▶ _Task goal_: An acceptable answer repeats exactly the line with "This screenshot has height=175, width=861." and each line after it through the end of the entries, and includes nothing else.

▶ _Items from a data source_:
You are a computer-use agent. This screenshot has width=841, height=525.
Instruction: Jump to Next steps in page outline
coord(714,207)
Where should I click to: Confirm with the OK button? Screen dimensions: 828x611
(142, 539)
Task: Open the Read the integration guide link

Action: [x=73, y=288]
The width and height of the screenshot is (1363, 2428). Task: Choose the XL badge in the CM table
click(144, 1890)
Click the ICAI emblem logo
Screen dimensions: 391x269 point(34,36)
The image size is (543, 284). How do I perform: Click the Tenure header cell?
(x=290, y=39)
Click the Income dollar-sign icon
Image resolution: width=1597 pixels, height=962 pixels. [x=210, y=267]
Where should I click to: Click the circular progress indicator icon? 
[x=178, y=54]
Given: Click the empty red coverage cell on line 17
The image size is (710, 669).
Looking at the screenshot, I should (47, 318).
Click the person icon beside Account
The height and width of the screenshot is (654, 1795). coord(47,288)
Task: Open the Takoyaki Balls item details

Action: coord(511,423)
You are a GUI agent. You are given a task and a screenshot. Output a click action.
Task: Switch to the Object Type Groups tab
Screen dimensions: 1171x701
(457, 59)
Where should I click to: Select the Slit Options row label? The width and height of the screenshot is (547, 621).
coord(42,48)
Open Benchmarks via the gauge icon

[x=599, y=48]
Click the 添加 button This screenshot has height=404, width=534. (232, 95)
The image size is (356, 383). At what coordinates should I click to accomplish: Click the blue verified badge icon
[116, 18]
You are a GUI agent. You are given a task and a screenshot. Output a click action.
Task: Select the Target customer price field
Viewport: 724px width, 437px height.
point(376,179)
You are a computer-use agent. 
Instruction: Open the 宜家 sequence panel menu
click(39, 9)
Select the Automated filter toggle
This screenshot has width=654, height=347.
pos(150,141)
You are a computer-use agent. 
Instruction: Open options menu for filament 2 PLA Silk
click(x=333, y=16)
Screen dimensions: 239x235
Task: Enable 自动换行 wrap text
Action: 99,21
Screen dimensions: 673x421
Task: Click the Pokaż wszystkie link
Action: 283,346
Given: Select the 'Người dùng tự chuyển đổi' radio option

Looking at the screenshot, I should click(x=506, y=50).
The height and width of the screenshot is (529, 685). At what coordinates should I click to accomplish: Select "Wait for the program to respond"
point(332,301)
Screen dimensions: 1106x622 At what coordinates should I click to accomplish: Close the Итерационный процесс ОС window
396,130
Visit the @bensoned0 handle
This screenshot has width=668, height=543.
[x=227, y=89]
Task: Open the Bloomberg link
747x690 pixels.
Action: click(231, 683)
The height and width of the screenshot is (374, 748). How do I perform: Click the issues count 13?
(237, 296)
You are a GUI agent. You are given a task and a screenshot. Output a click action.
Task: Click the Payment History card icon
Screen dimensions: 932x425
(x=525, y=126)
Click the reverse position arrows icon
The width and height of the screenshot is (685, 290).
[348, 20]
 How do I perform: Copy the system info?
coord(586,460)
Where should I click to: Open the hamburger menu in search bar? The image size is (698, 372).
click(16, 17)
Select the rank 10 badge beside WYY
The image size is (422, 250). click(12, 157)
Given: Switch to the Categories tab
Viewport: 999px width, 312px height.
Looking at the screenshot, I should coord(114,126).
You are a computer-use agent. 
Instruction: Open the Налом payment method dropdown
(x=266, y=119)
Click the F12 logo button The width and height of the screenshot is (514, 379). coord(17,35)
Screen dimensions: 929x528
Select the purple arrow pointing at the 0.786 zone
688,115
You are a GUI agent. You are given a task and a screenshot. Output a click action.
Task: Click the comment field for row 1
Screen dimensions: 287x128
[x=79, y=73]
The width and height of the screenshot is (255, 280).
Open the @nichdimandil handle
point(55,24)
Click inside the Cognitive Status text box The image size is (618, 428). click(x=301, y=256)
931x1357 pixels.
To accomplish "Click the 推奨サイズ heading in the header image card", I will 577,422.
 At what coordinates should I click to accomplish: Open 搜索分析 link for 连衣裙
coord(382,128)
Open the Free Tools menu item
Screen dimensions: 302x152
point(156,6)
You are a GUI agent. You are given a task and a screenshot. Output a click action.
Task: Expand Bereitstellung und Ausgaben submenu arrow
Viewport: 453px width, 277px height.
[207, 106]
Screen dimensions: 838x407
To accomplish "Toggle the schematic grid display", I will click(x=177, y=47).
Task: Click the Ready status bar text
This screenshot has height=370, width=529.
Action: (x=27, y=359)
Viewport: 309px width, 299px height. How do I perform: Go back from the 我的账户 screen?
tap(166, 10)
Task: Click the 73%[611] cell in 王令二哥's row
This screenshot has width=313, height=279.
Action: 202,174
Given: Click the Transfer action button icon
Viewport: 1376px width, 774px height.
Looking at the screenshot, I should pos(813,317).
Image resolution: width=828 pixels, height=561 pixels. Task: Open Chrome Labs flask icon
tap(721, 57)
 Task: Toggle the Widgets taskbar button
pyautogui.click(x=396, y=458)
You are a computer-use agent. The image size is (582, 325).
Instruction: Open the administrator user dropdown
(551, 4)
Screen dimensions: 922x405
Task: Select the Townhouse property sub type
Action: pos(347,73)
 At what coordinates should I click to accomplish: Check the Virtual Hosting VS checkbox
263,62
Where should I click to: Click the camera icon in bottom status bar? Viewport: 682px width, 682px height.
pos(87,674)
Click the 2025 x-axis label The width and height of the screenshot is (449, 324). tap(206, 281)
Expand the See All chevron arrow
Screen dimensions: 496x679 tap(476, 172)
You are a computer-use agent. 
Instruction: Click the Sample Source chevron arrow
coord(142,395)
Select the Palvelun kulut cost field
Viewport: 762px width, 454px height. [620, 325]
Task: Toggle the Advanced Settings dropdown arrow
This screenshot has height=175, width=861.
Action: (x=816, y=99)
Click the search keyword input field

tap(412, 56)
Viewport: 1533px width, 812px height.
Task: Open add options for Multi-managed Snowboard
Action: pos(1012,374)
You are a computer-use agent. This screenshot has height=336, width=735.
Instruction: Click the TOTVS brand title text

▶ _Response area_:
This screenshot has height=175, width=861.
Action: (x=816, y=99)
Click the search keyword input field

tap(412, 56)
Viewport: 1533px width, 812px height.
Task: Open add options for Multi-managed Snowboard
Action: pos(1012,374)
You are a computer-use agent. This screenshot has height=336, width=735.
Instruction: Click the TOTVS brand title text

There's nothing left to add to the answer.